Pulled in Too Many Directions: When Chronic Illness Meets Creative Overwhelm
I spent four hours yesterday watching YouTube videos about productivity.
The irony wasn’t lost on me. There I was, consuming content about being productive instead of actually being productive. But here’s the thing - I wasn’t just being lazy. I was overwhelmed.
I have too many interests that all matter to me. I love to code. There’s something magical about writing text and making computers do things. I’m supposed to be working on an iPadOS app for my wife.
I love cooking, which means meal planning and grocery shopping - two huge time sucks.
I like working out, though I rarely do it anymore.
Roleplaying games fascinate me. I want to set up the next adventure for friends.
My wife has her own projects that need my support. Then there’s my reading backlog - books, stories, technical manuals.

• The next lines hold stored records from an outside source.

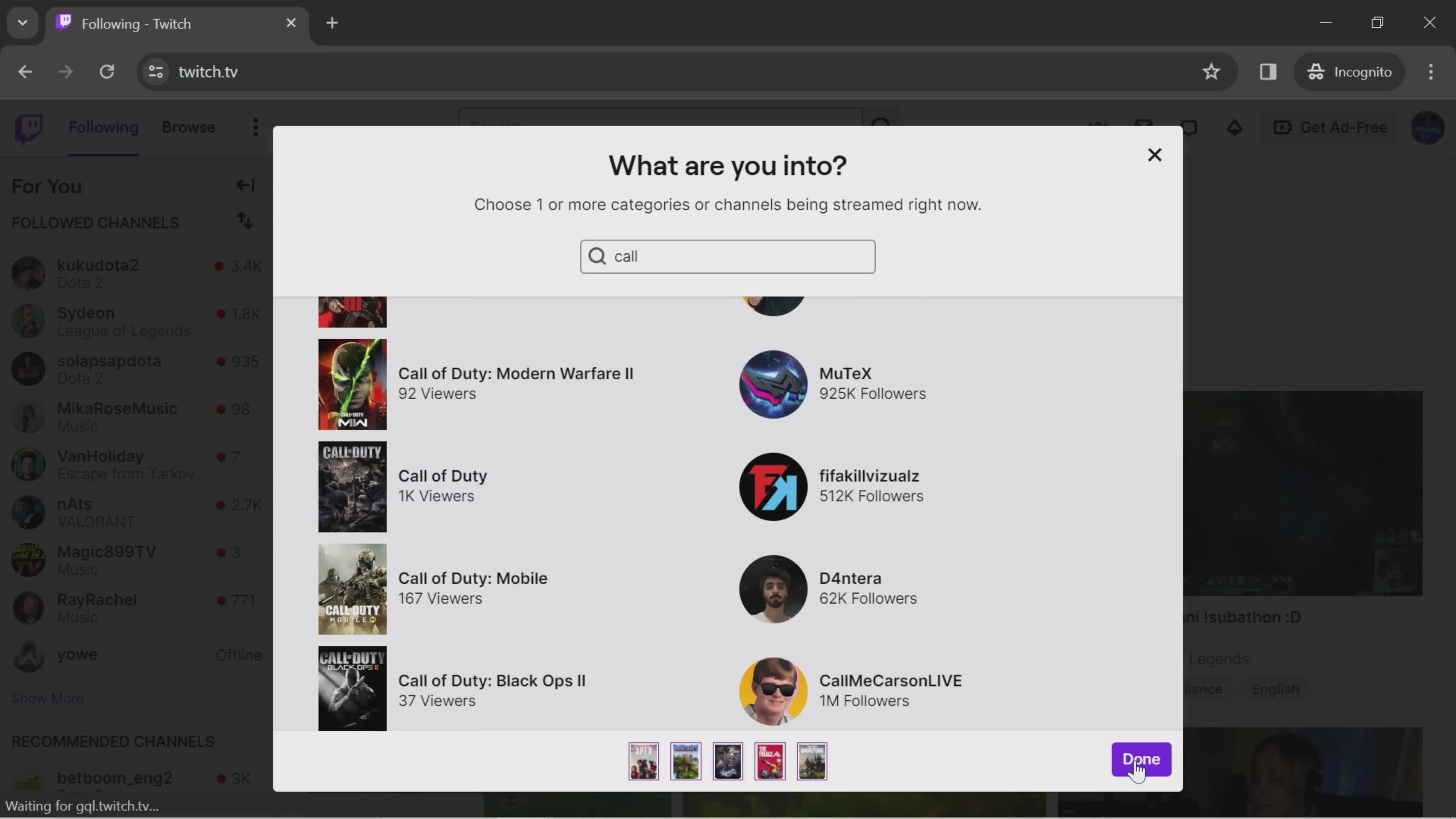The height and width of the screenshot is (819, 1456).
Task: Click the search input field in dialog
Action: pos(727,256)
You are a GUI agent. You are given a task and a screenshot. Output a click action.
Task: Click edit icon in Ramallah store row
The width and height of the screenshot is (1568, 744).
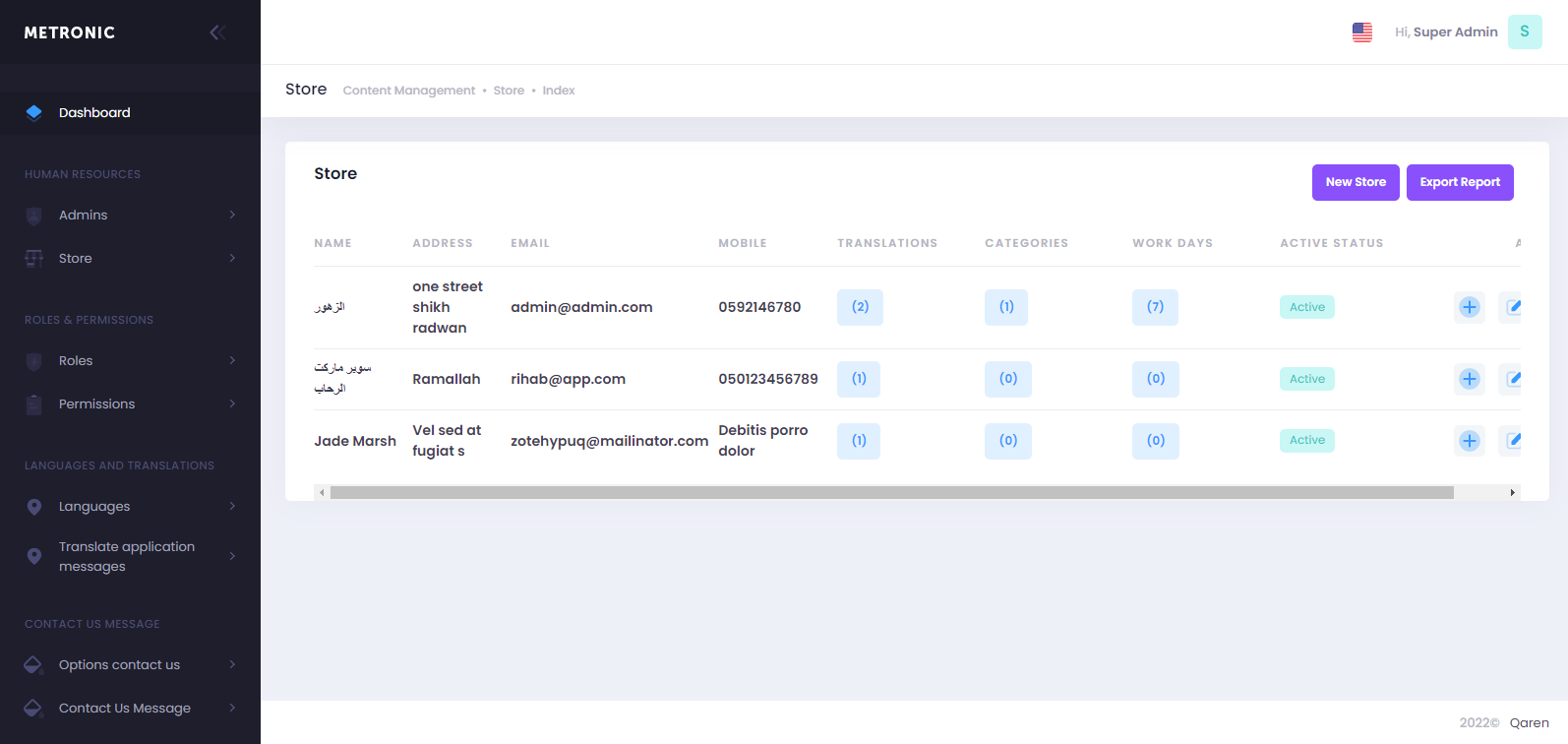coord(1512,379)
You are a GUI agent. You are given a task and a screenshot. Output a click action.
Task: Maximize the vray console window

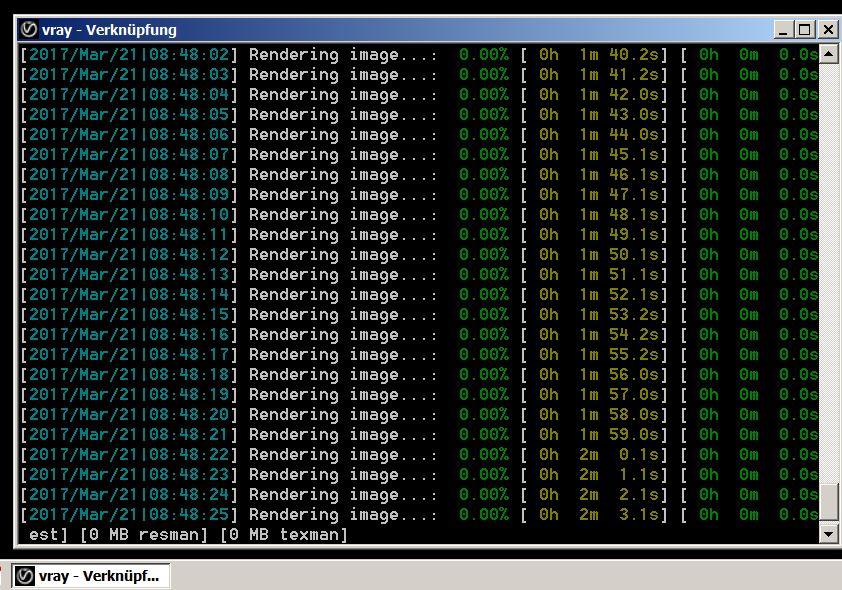pyautogui.click(x=806, y=30)
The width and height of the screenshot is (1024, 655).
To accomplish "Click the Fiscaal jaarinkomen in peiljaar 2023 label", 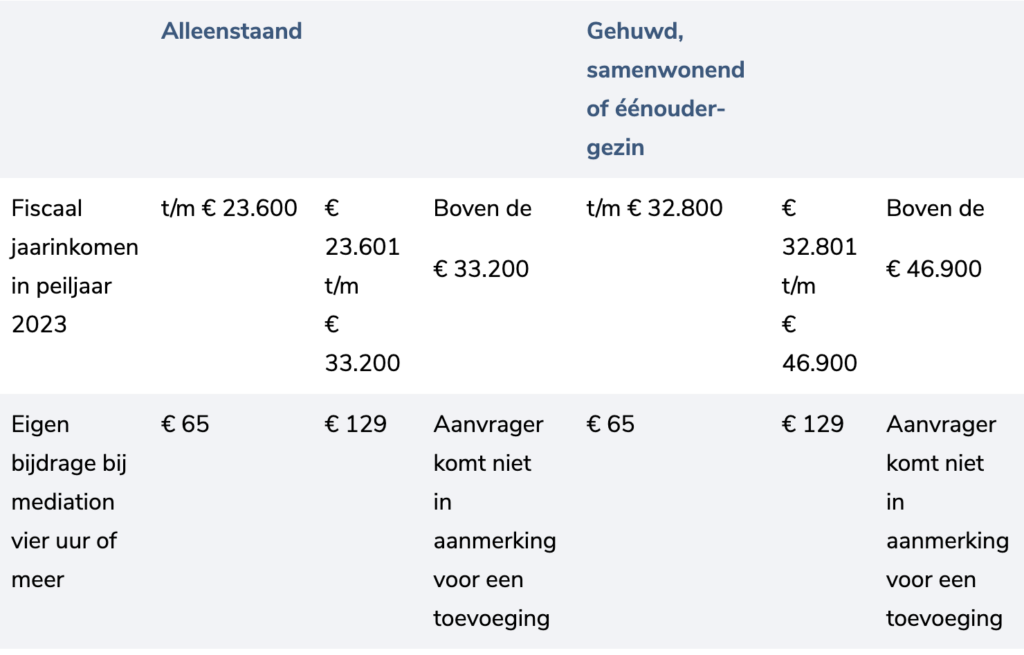I will click(74, 266).
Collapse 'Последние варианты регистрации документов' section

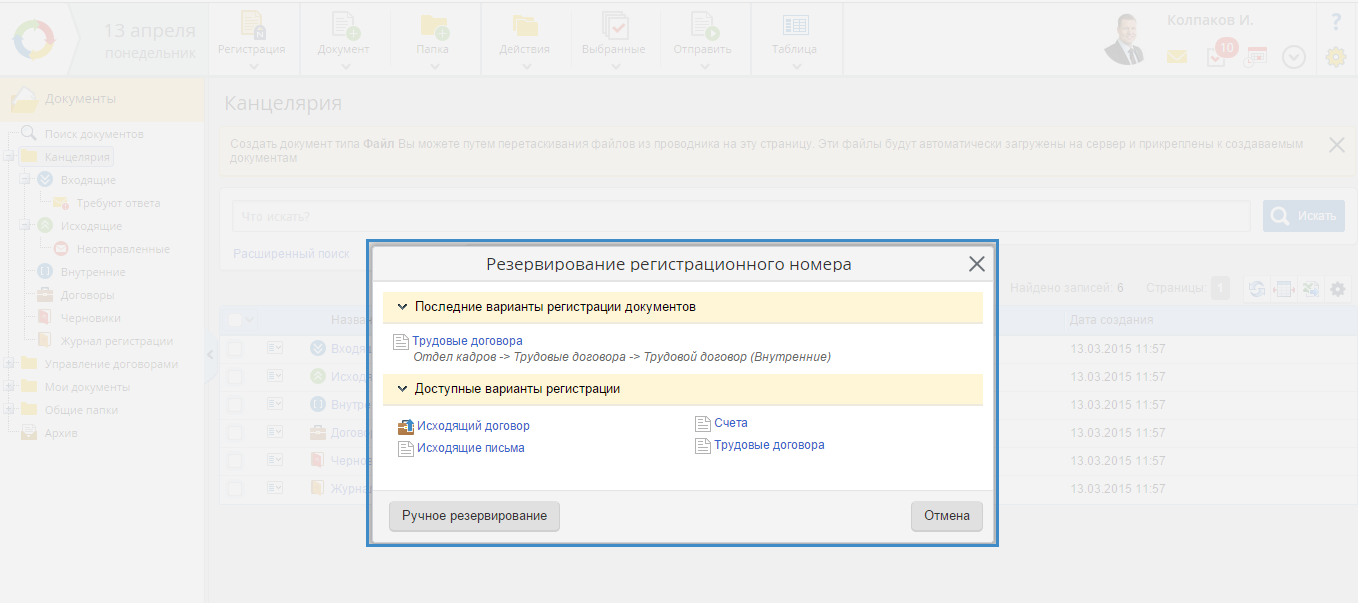(402, 307)
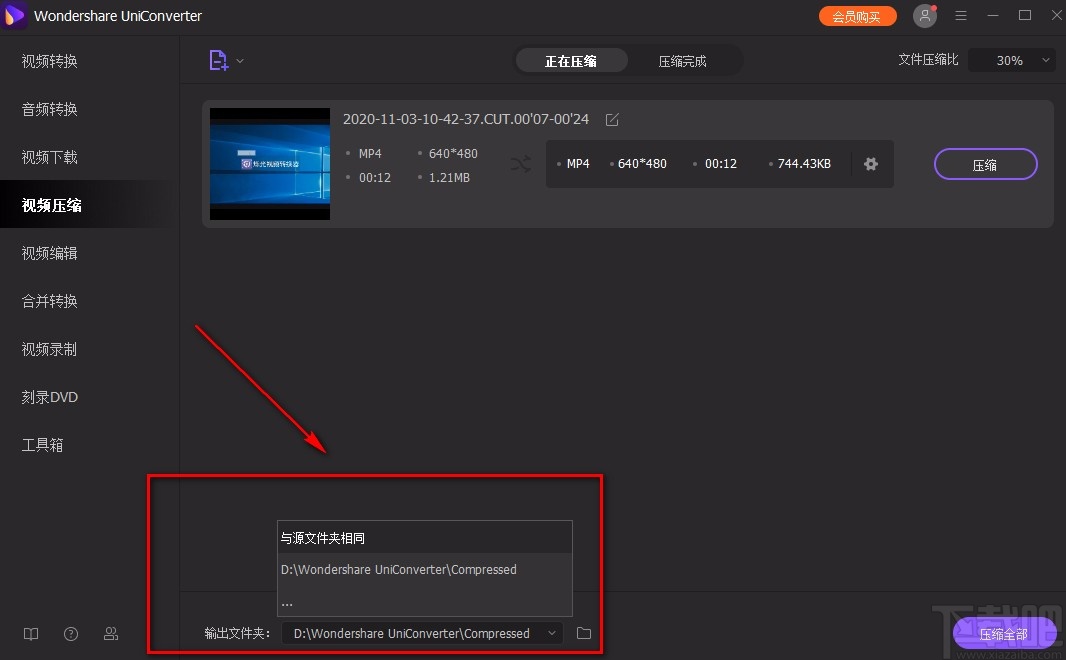Open the hamburger menu icon
Screen dimensions: 1066x660
coord(961,15)
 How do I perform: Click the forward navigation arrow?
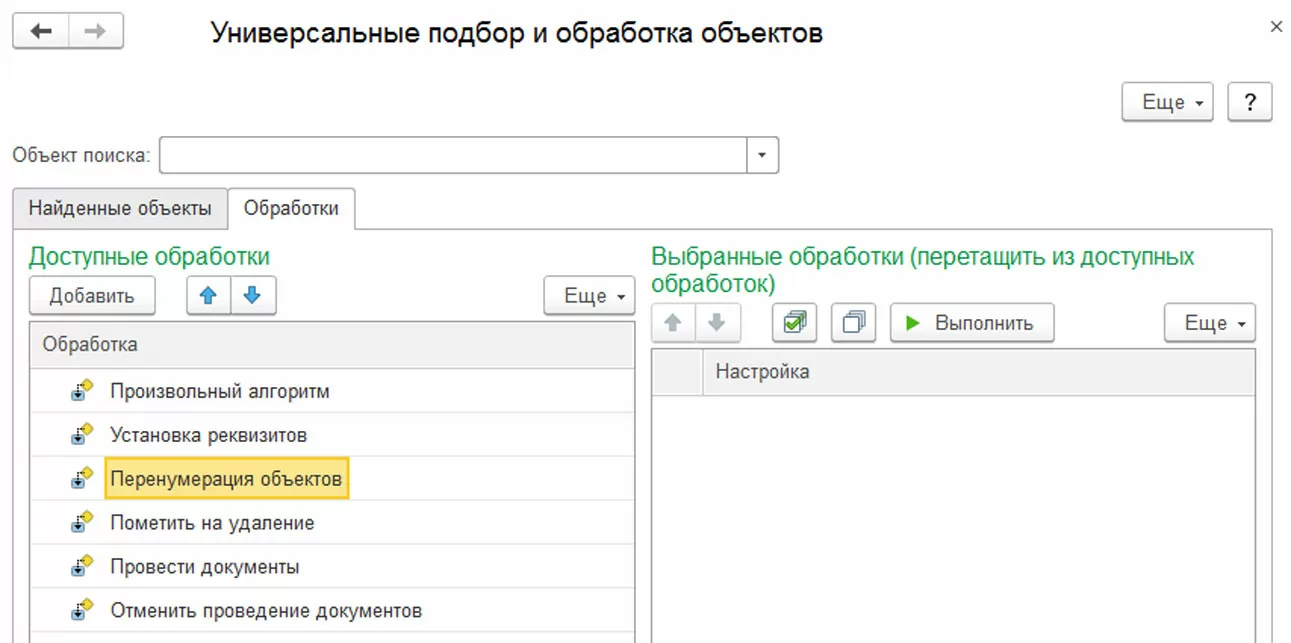click(96, 31)
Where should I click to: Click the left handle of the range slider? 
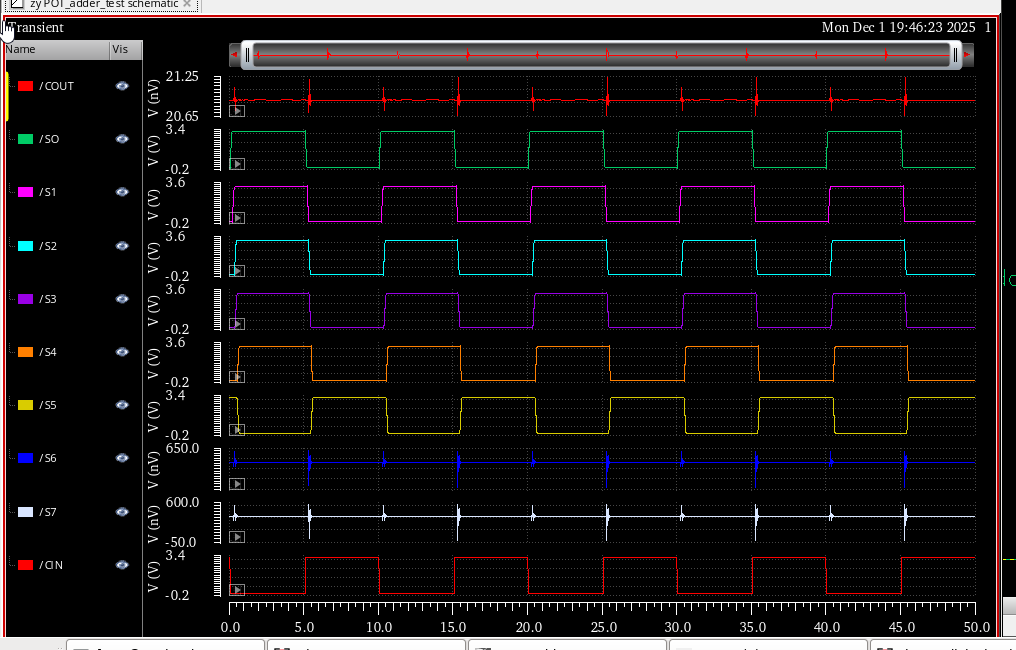[247, 55]
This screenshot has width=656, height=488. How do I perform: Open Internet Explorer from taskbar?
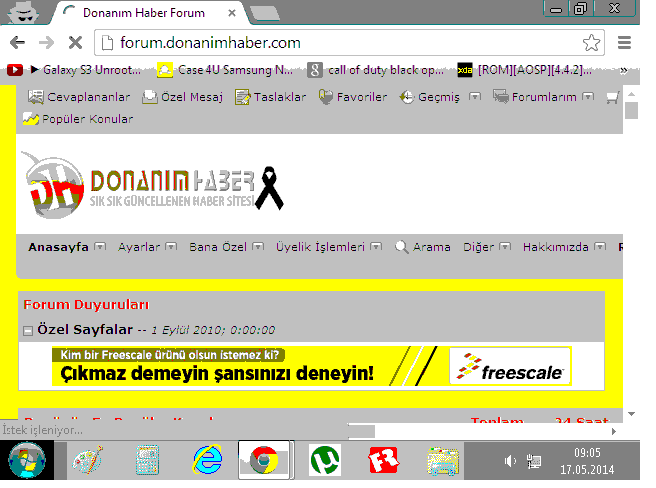click(x=208, y=461)
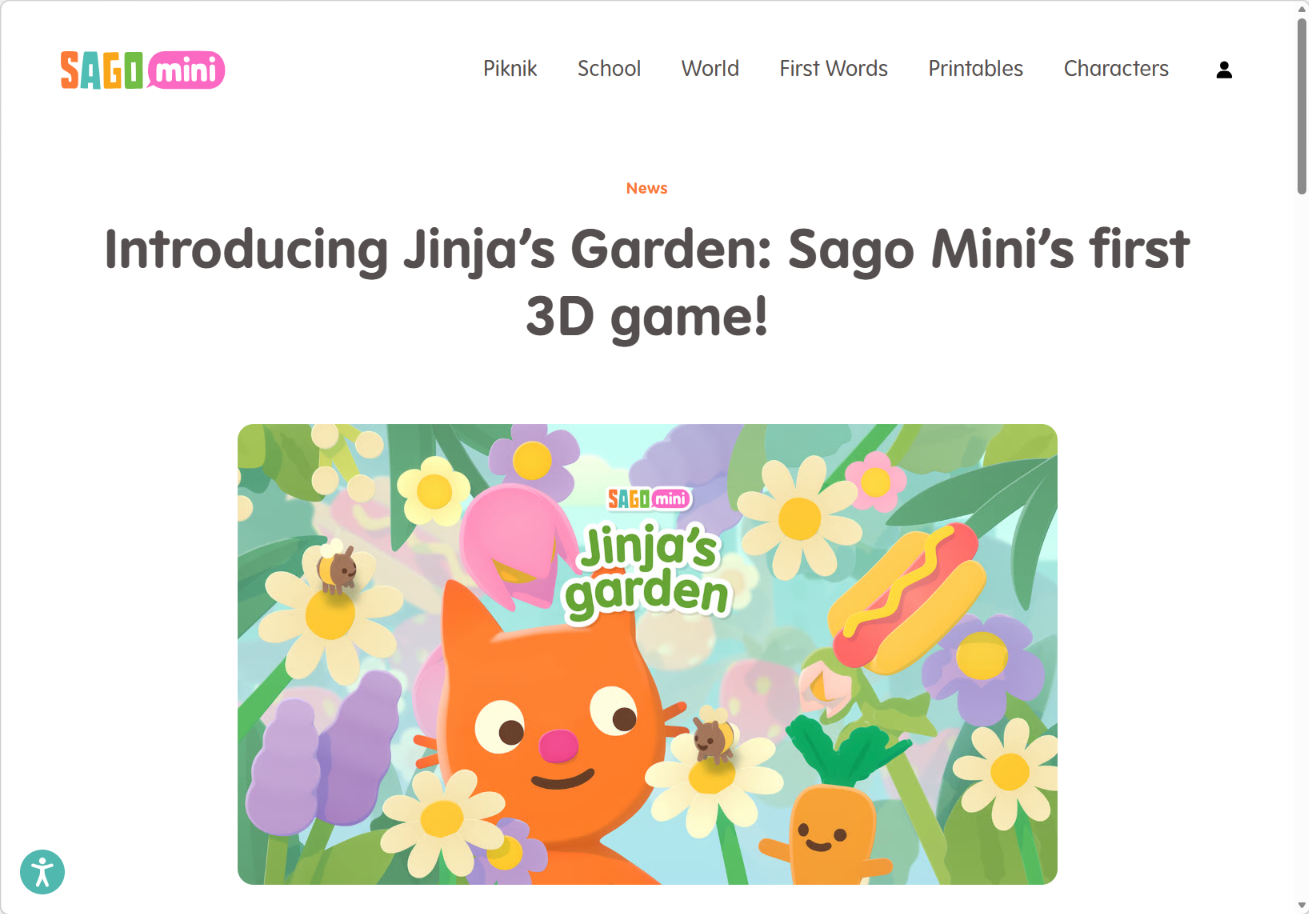Screen dimensions: 1309x914
Task: Click the orange News category link
Action: pos(647,188)
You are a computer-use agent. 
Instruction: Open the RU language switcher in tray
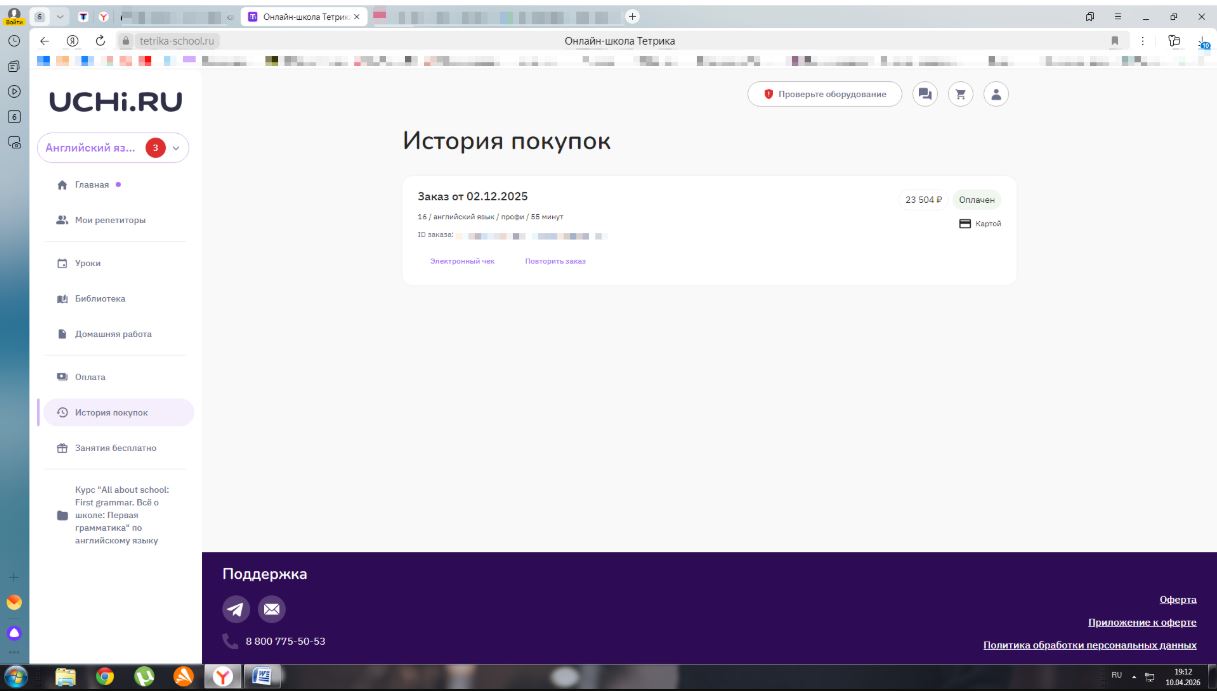1116,675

Oh, and I spend twelve hours a week getting dialysis.
The Multi-Interest Trap
Most productivity advice assumes your interests are frivolous. “Just eliminate the time-wasters,” they say. “Focus on what matters.”
But what if everything matters?
Coding isn’t just a hobby - it’s creative problem-solving that feeds my soul. Cooking isn’t just sustenance - it’s how I care for my family. RPGs aren’t escapism - they’re collaborative storytelling that connects me with friends. Reading isn’t procrastination - it’s how I learn and grow.
The problem isn’t having meaningless hobbies. The problem is having too many meaningful ones.
Traditional productivity gurus don’t account for this. They assume you’re scrolling TikTok for hours, not trying to choose between legitimate creative pursuits. When all your interests have value, choosing becomes paralyzing.
The Chronic Illness Factor
Then there’s the reality most productivity advice ignores completely: chronic illness.
I spend four hours, three days a week, lying in a bed with needles in my left arm. I can’t move that arm. I can’t use both hands. I’m physically constrained in ways that make traditional “hustle culture” advice feel like a cruel joke.
My energy fluctuates wildly. Some afternoons after dialysis, I feel energetic. Other days, I’m completely drained. The days between treatments are usually my most productive, but that’s only four days a week at full capacity.
Most productivity experts have never had to plan their creative work around medical treatments. They’ve never had to factor in recovery time or energy management. Their advice assumes consistent daily energy levels that simply don’t exist for people like me.
The Consumption Trap
This is where YouTube becomes dangerous.
When you’re tired, when you’re overwhelmed by choices, when you’re physically limited, consumption becomes the path of least resistance. Watching someone else code feels productive without requiring the energy that actual coding demands. Food videos scratch the cooking itch without the meal planning overhead.
I recently watched a video that hit hard (see The Habit that forces your brain to stop consuming). The creator talked about how our brains crave novelty and dopamine, and social media provides artificial hits of both. But creation provides them in more sustainable, meaningful doses.
The insight was powerful: shift from being a consumer to being a contributor.
But here’s what the video didn’t address - what happens when your ability to contribute is limited by physical constraints? What happens when you have the drive to create but not always the energy or physical capacity?
Adapted Strategies
The solution isn’t to eliminate interests or ignore physical limitations. It’s to work smarter with the energy and time you actually have.
Work with your energy patterns, not against them. My most productive days are the in-between days. Instead of feeling guilty about low-energy days, I’ve started planning for them. Dialysis days are for rest, planning, and light consumption that feeds future creation.
Batch similar activities. Meal planning happens on Sundays. Coding happens in focused blocks on high-energy days. RPG prep gets batched with other reading activities.
Combine interests strategically. What if I coded tools for my RPG campaigns? What if I built meal planning apps? What if I listened to coding podcasts while prepping ingredients?
Make consumption serve creation. Instead of random YouTube videos, I queue up content that feeds my active projects. iOS development tutorials during dialysis recovery time. Cooking videos during meal planning sessions.
Use constraints to make decisions. The physical limitation of one-handed iPad use during dialysis actually clarifies what activities are possible. The energy limitation of post-dialysis afternoons helps prioritize what matters most.
It’s Not About Choosing Less
The traditional productivity advice of “just focus on one thing” doesn’t work when you’re a creative person with multiple meaningful interests. And it definitely doesn’t work when chronic illness adds layers of complexity to your energy management.
The real solution is learning to work with your constraints instead of fighting them. Your limitations aren’t failures - they’re data points that help you make better decisions about how to spend your energy.
I’m still working on this. Some days I still end up in YouTube rabbit holes instead of making progress on projects that matter. But I’m getting better at recognizing when that’s happening and why.
The goal isn’t perfect productivity. It’s sustainable creativity within the reality of the life you actually have, not the life productivity gurus assume you’re living.
Sometimes the most productive thing you can do is take a nap.